With all the hype surrounding AI and speaker recognition, how can we combine the two to solve pressing social problems? No doubt, gender equality is an ongoing issue, and one way to tackle it is to measure how the opportunity to contribute in the workplace might be different for men and women. Through our explorations, we developed an iOS app that measures the relative contributions of men and women in a meeting by analyzing the time they spend speaking.

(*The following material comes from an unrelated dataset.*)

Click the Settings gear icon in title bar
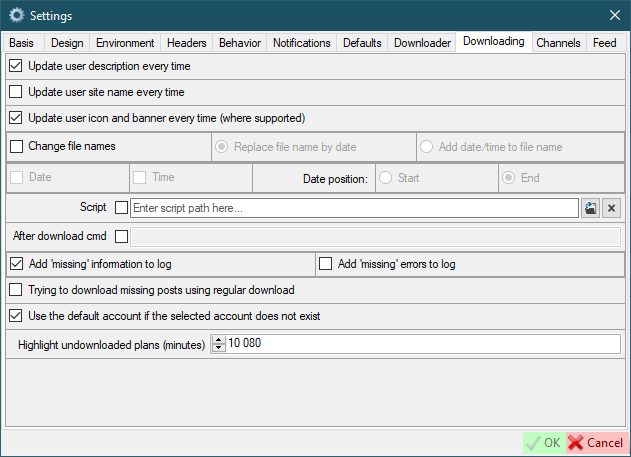 pyautogui.click(x=16, y=15)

When the meeting starts, the app uses the mic to record what’s being said and will continuously show you the equality of that meeting. When the meeting has ended and the recording stops, you’ll get a full report of the meeting.
How does it work?
At a high level, our app records and analyzes speech during a meeting, and then provides a close-to-real-time visualization of speaker contribution by gender as the meeting progresses. While recording, the app sends audio chunks to a backend for classification. Once the server receives a chunk, it segments the audio by speaker and identifies who is speaking. It then returns a JSON array of the classified segments. Based on the response data, the app can easily create visualizations to highlight speaker contribution by gender.

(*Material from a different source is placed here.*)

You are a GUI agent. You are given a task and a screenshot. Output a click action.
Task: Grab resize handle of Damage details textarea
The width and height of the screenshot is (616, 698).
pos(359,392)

We created a Node.js wrapper to serve as an HTTP API the app can use to send audio and receive the analyzed JSON results. We host the backend using Google Compute Engine.
The audio analysis involves two steps. First, we use an algorithm to detect each time the speaker changes. At these transitions, we create a new segment. Second, we take all the generated segments and classify each as belonging to a speaker. We use VoiceID, a system based on LIUM Speaker Diarization, for both diarization and classification.

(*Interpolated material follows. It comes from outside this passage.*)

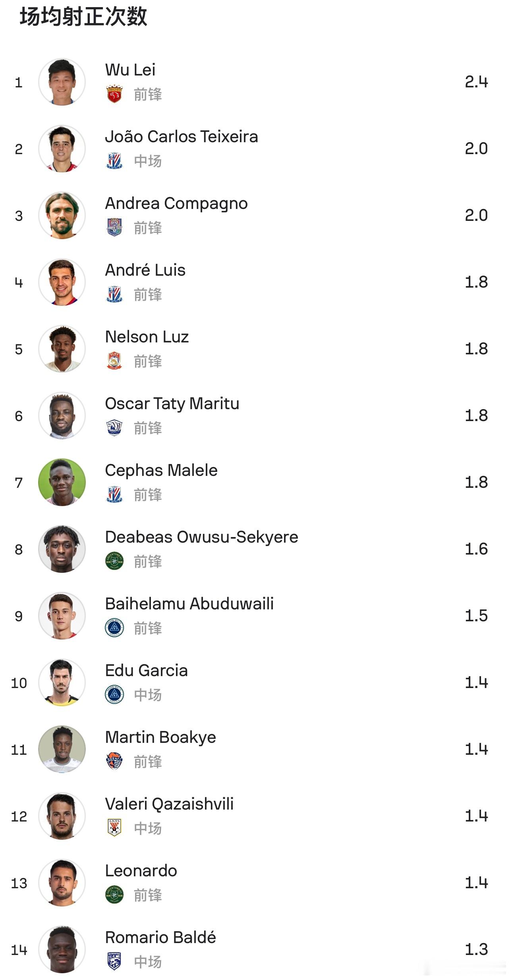Click Nelson Luz's club crest icon
Image resolution: width=510 pixels, height=980 pixels.
click(114, 361)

Speaker Recognition and Gender Classification
A Gaussian Mixture Model (GMM) is used in order to recognize the speaker in each segment. We don’t need to go through a training phase to label speakers since our application aren’t concerned with the specific individual speaking, but rather their gender.
Recording and Visualizing in iOS
AVAudioRecorder in a custom class to record 30 second long segments and post to the backend. The server response is parsed on the client using SwiftyJSON and then the total time spent talking for each gender is calculated. Every time a new calculation is done we’re calling a delegate function that our
ViewController implements and then update the visualization.
Gender classification using speech is very tricky to get right and is still a topic of active research. However, when used for applications like this it’s not important to get it 100% correct to still provide value as a service.
Though this app is certainly not going to solve gender equality in the meeting room, merely leaving it running during meetings can heighten awareness of the issue. Our aim with this project is to demonstrate how solutions to wider problems can be approached using innovative technology. Given this is is the first step of a larger experiment, we would love to see what others can build on top of this work.